Major restoration work has been carried out on the site, under the project management of, first, DRAC PACA (Regional Directorate of Cultural Affairs for the Provence), then the Conservatoire du littoral and now Cap Moderne. These works have involved rehabilitation not only of the structure of the building but the internal fittings and the garden. The DRAC and Pierre-Antoine Gatier, chief architect of Historic Monuments charged with project management for the restoration process, were at pains to lay the emphasis on conservation, endeavouring wherever possible to preserve the villa’s original features. Consequently, in spite of their extreme fragility, the large “accordion” picture window in the living room, the tiled floors, and the few items of fixed furniture still in place have been preserved, the aim being to adhere as faithfully as possible to the spirit, refinement, elegance and experimental nature of the design. By the same token, Le Corbusier’s murals have been retained and restored as they embody a key phase in the history of the villa’s occupation and are a reminder of the indelible imprint left by the architect.

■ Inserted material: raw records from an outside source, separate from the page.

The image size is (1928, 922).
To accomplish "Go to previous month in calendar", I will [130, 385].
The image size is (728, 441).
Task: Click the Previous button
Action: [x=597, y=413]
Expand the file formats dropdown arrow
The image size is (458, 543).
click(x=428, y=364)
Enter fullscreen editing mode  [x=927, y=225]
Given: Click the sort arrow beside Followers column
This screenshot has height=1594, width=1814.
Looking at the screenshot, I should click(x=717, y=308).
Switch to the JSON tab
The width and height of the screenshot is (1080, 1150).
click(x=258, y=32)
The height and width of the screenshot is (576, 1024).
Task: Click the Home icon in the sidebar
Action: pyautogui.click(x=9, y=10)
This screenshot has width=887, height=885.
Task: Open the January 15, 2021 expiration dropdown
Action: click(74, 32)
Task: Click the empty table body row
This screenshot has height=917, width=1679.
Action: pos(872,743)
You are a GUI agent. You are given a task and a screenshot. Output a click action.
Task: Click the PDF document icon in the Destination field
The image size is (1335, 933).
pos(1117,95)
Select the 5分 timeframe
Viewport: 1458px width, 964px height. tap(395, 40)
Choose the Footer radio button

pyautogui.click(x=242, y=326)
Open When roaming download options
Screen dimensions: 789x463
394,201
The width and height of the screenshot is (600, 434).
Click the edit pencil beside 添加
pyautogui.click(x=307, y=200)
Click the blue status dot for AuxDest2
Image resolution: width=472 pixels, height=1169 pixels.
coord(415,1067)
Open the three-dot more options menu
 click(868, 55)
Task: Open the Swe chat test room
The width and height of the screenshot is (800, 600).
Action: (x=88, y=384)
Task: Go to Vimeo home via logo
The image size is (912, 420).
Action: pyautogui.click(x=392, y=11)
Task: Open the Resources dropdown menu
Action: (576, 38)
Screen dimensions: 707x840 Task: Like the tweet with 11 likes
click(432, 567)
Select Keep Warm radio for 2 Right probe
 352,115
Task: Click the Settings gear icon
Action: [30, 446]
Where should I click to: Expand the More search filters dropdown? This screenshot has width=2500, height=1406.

This policy decision (restore and conserve) explains why the villa does not look entirely ”new” and consequently requires ongoing maintenance. This fragility, which the architects responsible for the restoration have taken on board, implies the need for very stringent protective measures such as a limit on the number of visitors and strict visiting arrangements – prior booking, small groups, guided tours only.